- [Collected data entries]
=== Section Start ===

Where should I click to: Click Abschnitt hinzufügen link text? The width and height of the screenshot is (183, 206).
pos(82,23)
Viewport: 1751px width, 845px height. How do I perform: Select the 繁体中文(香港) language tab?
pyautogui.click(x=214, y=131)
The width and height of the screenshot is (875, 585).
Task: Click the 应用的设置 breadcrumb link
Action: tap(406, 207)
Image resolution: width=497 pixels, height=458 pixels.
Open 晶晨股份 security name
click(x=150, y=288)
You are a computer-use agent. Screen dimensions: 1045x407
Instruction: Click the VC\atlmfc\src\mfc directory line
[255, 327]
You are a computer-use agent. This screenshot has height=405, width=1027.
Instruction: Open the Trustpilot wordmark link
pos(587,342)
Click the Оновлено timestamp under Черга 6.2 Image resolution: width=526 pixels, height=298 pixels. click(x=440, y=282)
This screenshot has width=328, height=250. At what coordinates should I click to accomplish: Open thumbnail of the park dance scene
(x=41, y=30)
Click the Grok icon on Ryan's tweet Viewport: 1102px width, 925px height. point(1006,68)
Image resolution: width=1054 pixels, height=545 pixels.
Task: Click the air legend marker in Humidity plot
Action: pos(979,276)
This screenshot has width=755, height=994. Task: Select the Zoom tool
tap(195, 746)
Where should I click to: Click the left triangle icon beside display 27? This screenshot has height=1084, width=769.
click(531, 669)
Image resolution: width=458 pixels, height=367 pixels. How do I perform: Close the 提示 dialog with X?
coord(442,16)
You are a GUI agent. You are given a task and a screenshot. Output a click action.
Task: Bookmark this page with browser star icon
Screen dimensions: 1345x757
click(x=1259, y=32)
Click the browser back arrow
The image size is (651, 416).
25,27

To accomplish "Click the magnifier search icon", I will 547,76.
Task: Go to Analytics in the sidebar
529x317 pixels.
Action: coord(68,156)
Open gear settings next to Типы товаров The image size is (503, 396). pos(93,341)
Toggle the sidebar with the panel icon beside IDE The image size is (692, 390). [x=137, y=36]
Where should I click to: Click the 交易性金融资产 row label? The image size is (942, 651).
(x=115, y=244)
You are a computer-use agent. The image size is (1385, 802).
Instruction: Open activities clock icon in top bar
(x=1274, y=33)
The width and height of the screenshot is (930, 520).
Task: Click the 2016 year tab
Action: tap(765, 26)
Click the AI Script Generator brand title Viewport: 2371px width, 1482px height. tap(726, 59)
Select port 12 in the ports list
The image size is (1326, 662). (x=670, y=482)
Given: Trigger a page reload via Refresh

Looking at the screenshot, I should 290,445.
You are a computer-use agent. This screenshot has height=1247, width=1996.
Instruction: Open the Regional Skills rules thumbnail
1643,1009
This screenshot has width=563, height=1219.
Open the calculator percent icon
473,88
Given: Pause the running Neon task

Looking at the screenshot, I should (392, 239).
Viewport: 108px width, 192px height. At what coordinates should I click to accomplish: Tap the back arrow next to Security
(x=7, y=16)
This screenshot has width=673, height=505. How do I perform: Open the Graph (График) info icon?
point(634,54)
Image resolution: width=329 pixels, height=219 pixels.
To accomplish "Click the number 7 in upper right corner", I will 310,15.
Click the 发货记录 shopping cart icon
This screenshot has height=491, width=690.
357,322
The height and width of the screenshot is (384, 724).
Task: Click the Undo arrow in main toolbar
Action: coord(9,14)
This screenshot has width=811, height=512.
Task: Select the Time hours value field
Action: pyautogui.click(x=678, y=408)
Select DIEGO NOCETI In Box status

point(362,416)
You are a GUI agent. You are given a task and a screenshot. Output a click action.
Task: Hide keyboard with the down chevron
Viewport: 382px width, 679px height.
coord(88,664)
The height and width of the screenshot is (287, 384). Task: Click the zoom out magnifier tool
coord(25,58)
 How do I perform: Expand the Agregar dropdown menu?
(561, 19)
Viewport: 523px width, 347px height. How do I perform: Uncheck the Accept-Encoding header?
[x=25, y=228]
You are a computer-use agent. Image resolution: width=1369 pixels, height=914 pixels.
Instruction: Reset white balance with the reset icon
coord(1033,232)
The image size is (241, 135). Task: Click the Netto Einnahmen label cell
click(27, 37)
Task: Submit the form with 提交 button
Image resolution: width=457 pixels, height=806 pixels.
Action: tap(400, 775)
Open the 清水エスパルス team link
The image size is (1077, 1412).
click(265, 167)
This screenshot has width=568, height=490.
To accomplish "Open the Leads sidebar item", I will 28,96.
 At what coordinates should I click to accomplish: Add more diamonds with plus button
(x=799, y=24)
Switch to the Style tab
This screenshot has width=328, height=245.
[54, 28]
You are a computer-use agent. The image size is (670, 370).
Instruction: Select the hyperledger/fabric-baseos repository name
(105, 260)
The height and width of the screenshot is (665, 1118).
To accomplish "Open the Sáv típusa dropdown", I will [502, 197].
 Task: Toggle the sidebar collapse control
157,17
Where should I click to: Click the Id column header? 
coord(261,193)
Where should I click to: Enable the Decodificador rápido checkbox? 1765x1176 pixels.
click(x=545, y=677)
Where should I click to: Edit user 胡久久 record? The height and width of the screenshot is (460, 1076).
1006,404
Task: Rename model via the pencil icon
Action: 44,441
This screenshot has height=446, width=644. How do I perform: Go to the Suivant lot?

=== Section End ===

Return the data from the top line through the bottom line exactly.

Where should I click to: Click Abschnitt hinzufügen link text? The width and height of the screenshot is (183, 206).
pos(82,23)
Viewport: 1751px width, 845px height. How do I perform: Select the 繁体中文(香港) language tab?
pyautogui.click(x=214, y=131)
The width and height of the screenshot is (875, 585).
Task: Click the 应用的设置 breadcrumb link
Action: tap(406, 207)
Image resolution: width=497 pixels, height=458 pixels.
Open 晶晨股份 security name
click(x=150, y=288)
You are a computer-use agent. Screen dimensions: 1045x407
Instruction: Click the VC\atlmfc\src\mfc directory line
[255, 327]
You are a computer-use agent. This screenshot has height=405, width=1027.
Instruction: Open the Trustpilot wordmark link
pos(587,342)
Click the Оновлено timestamp under Черга 6.2 Image resolution: width=526 pixels, height=298 pixels. click(x=440, y=282)
This screenshot has width=328, height=250. At what coordinates should I click to accomplish: Open thumbnail of the park dance scene
(x=41, y=30)
Click the Grok icon on Ryan's tweet Viewport: 1102px width, 925px height. point(1006,68)
Image resolution: width=1054 pixels, height=545 pixels.
Task: Click the air legend marker in Humidity plot
Action: pos(979,276)
This screenshot has width=755, height=994. Task: Select the Zoom tool
tap(195, 746)
Where should I click to: Click the left triangle icon beside display 27? This screenshot has height=1084, width=769.
click(531, 669)
Image resolution: width=458 pixels, height=367 pixels. How do I perform: Close the 提示 dialog with X?
coord(442,16)
You are a GUI agent. You are given a task and a screenshot. Output a click action.
Task: Bookmark this page with browser star icon
Screen dimensions: 1345x757
click(x=1259, y=32)
Click the browser back arrow
The image size is (651, 416).
25,27

To accomplish "Click the magnifier search icon", I will 547,76.
Task: Go to Analytics in the sidebar
529x317 pixels.
Action: coord(68,156)
Open gear settings next to Типы товаров The image size is (503, 396). pos(93,341)
Toggle the sidebar with the panel icon beside IDE The image size is (692, 390). [x=137, y=36]
Where should I click to: Click the 交易性金融资产 row label? The image size is (942, 651).
(x=115, y=244)
You are a computer-use agent. The image size is (1385, 802).
Instruction: Open activities clock icon in top bar
(x=1274, y=33)
The width and height of the screenshot is (930, 520).
Task: Click the 2016 year tab
Action: tap(765, 26)
Click the AI Script Generator brand title Viewport: 2371px width, 1482px height. tap(726, 59)
Select port 12 in the ports list
The image size is (1326, 662). (x=670, y=482)
Given: Trigger a page reload via Refresh

Looking at the screenshot, I should 290,445.
You are a computer-use agent. This screenshot has height=1247, width=1996.
Instruction: Open the Regional Skills rules thumbnail
1643,1009
This screenshot has width=563, height=1219.
Open the calculator percent icon
473,88
Given: Pause the running Neon task

Looking at the screenshot, I should (392, 239).
Viewport: 108px width, 192px height. At what coordinates should I click to accomplish: Tap the back arrow next to Security
(x=7, y=16)
This screenshot has width=673, height=505. How do I perform: Open the Graph (График) info icon?
point(634,54)
Image resolution: width=329 pixels, height=219 pixels.
To accomplish "Click the number 7 in upper right corner", I will 310,15.
Click the 发货记录 shopping cart icon
This screenshot has height=491, width=690.
357,322
The height and width of the screenshot is (384, 724).
Task: Click the Undo arrow in main toolbar
Action: coord(9,14)
This screenshot has width=811, height=512.
Task: Select the Time hours value field
Action: pyautogui.click(x=678, y=408)
Select DIEGO NOCETI In Box status

point(362,416)
You are a GUI agent. You are given a task and a screenshot. Output a click action.
Task: Hide keyboard with the down chevron
Viewport: 382px width, 679px height.
coord(88,664)
The height and width of the screenshot is (287, 384). Task: Click the zoom out magnifier tool
coord(25,58)
 How do I perform: Expand the Agregar dropdown menu?
(561, 19)
Viewport: 523px width, 347px height. How do I perform: Uncheck the Accept-Encoding header?
[x=25, y=228]
You are a computer-use agent. Image resolution: width=1369 pixels, height=914 pixels.
Instruction: Reset white balance with the reset icon
coord(1033,232)
The image size is (241, 135). Task: Click the Netto Einnahmen label cell
click(27, 37)
Task: Submit the form with 提交 button
Image resolution: width=457 pixels, height=806 pixels.
Action: tap(400, 775)
Open the 清水エスパルス team link
The image size is (1077, 1412).
click(265, 167)
This screenshot has width=568, height=490.
To accomplish "Open the Leads sidebar item", I will 28,96.
 At what coordinates should I click to accomplish: Add more diamonds with plus button
(x=799, y=24)
Switch to the Style tab
This screenshot has width=328, height=245.
[54, 28]
You are a computer-use agent. The image size is (670, 370).
Instruction: Select the hyperledger/fabric-baseos repository name
(105, 260)
The height and width of the screenshot is (665, 1118).
To accomplish "Open the Sáv típusa dropdown", I will [502, 197].
 Task: Toggle the sidebar collapse control
157,17
Where should I click to: Click the Id column header? 
coord(261,193)
Where should I click to: Enable the Decodificador rápido checkbox? 1765x1176 pixels.
click(x=545, y=677)
Where should I click to: Edit user 胡久久 record? The height and width of the screenshot is (460, 1076).
1006,404
Task: Rename model via the pencil icon
Action: 44,441
This screenshot has height=446, width=644. How do I perform: Go to the Suivant lot?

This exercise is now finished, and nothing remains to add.